Se questo aspetto, già di per sé problematico, viene unito alla comprensione della funzione della teologia, rappresentata dal CJC del 1983, secondo cui rispetto al “magistero autentico” (non solo al magistero infallibile e al magistero definitivo) il teologo non ha altra via se non l’assenso della fede e il “religioso ossequio dell’intelletto e della volontà”, allora la condizione di “blocco” appare insuperabile e perciò indice di una patologia ecclesiale.

Forse può essere utile leggere, in trasparenza, due testimonianze importanti, che chiariscono come uscire da questa “impasse”. Da un lato le ultime parole di Gh. Lafont, che sul tema della “discriminazione della donna” osa avanzare, nel suo ultimo libro (Un cattolicesimo diverso, 2019), una rilettura del documento del 1994 con due problemi di fondo (ho presentato qui il testo): da un lato il fatto che Ordinatio sacerdotalis pretenda ad una “definitività” che formalmente non ha; dall’altro che si occupi di un aspetto della tradizione ecclesiale che è inevitabilmente sottoposto alle condizioni storiche e che pertanto non può essere oggetto di un sapere definitivo. Questi due aspetti, del tutto decisivi, meritano grande rispetto e considerazioni nel “canto del cigno” del grande teologo benedettino.

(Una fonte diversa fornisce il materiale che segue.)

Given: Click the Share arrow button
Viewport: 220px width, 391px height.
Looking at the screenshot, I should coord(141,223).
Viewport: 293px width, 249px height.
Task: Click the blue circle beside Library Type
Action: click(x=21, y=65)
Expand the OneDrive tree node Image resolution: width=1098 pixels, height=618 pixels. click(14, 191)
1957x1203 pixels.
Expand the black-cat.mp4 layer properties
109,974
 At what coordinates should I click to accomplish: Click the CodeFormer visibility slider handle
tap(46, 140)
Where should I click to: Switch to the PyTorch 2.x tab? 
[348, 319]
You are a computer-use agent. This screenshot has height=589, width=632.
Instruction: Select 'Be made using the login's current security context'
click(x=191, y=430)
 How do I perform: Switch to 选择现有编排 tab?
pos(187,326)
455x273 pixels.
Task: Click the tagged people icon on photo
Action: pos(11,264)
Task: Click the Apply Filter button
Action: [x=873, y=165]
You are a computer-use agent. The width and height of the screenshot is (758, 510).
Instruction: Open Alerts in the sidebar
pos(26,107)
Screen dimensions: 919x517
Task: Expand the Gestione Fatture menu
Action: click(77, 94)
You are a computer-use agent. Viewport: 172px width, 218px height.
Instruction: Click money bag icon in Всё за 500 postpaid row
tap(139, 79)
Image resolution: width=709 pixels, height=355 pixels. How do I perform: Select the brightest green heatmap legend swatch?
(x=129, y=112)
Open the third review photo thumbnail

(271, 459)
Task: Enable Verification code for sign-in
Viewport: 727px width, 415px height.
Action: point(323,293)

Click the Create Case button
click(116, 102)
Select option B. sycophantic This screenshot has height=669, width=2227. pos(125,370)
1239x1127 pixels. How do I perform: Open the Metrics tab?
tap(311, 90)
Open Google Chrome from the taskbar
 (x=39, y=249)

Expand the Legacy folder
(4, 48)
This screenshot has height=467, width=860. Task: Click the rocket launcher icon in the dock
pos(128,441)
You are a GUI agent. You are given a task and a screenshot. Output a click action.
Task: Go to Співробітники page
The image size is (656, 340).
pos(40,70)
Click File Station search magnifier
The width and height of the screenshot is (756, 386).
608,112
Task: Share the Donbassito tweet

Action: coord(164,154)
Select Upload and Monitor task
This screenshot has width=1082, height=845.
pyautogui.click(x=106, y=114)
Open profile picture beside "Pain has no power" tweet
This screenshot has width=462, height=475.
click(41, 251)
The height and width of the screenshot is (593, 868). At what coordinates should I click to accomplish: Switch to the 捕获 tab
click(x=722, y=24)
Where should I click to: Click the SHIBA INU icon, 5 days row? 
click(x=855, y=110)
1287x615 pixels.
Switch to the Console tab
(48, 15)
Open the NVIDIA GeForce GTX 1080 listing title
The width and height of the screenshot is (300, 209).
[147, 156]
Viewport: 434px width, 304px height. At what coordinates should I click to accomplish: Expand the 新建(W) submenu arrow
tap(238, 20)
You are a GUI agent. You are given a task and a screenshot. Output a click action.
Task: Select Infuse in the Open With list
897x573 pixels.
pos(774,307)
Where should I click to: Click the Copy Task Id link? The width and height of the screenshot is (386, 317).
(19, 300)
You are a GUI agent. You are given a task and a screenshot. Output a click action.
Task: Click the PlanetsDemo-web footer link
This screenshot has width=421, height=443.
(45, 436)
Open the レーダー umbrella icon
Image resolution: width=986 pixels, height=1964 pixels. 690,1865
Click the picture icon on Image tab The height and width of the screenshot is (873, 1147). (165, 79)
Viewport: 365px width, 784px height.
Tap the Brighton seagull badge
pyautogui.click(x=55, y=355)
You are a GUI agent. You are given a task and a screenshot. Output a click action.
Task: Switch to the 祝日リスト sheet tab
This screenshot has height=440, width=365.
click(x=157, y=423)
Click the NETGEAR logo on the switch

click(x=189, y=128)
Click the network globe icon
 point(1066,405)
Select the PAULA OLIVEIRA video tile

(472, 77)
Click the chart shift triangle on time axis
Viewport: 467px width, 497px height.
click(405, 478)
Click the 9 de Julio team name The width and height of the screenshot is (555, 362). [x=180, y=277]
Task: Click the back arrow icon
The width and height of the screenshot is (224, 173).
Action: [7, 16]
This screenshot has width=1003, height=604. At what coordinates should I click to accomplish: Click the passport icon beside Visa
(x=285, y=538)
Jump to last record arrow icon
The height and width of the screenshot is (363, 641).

D’altro canto non è difficile notare, nel testo del 1994, la mano di un estensore che tratta la questione in modo del tutto unilaterale e che, nella breve paginetta del testo, mette all’opera quella caratteristica che ha segnato larga parte del suo magistero teologico e pastolale: J. Ratzinger ha dichiarato, nel suo volume “Ultime conversazioni” (2016) che il “gusto della contraddizione” ha segnato molto profondamente il suo pensiero. La questione che oggi deve essere affrontata è se un magistero ecclesiale, segnato per 40 anni dalla “Lust am Widerspruch”, che ha profondamente segnato le posizioni sulla liturgia ordinaria e straordinaria, sulle forme della comunione ecclesiale, sulla continuità nella interpretazione del Vaticano II o sui criteri delle traduzioni dal latino, possa aspirare ad essere una parola che condizioni, definitivamente, la relazione tra Chiesa e tradizione, tra ministero ordinato e identità femminile. Quella che voleva essere una parola definitiva è diventata la imbarazzante negazione di una questione, che non esibisce un fondamento teologico diverso dalla autorità. Un problema di “trasformazione della autorità” (con la apparizione della autorità femminile nella vita pubblica) viene risolto con una “teologia di autorità” che nega di avere autorità nel superare la riserva maschile. Più che una soluzione, sembra una paralisi della esperienza con pretese autorevoli e con ricadute sanzionatorie per tutti coloro che non si adeguano. Dove “fedelmente” rischia di significare soltanto “come 100 anni fa”. Un approccio “affettivo” alla tradizione non sempre è fonte di luce per la teologia.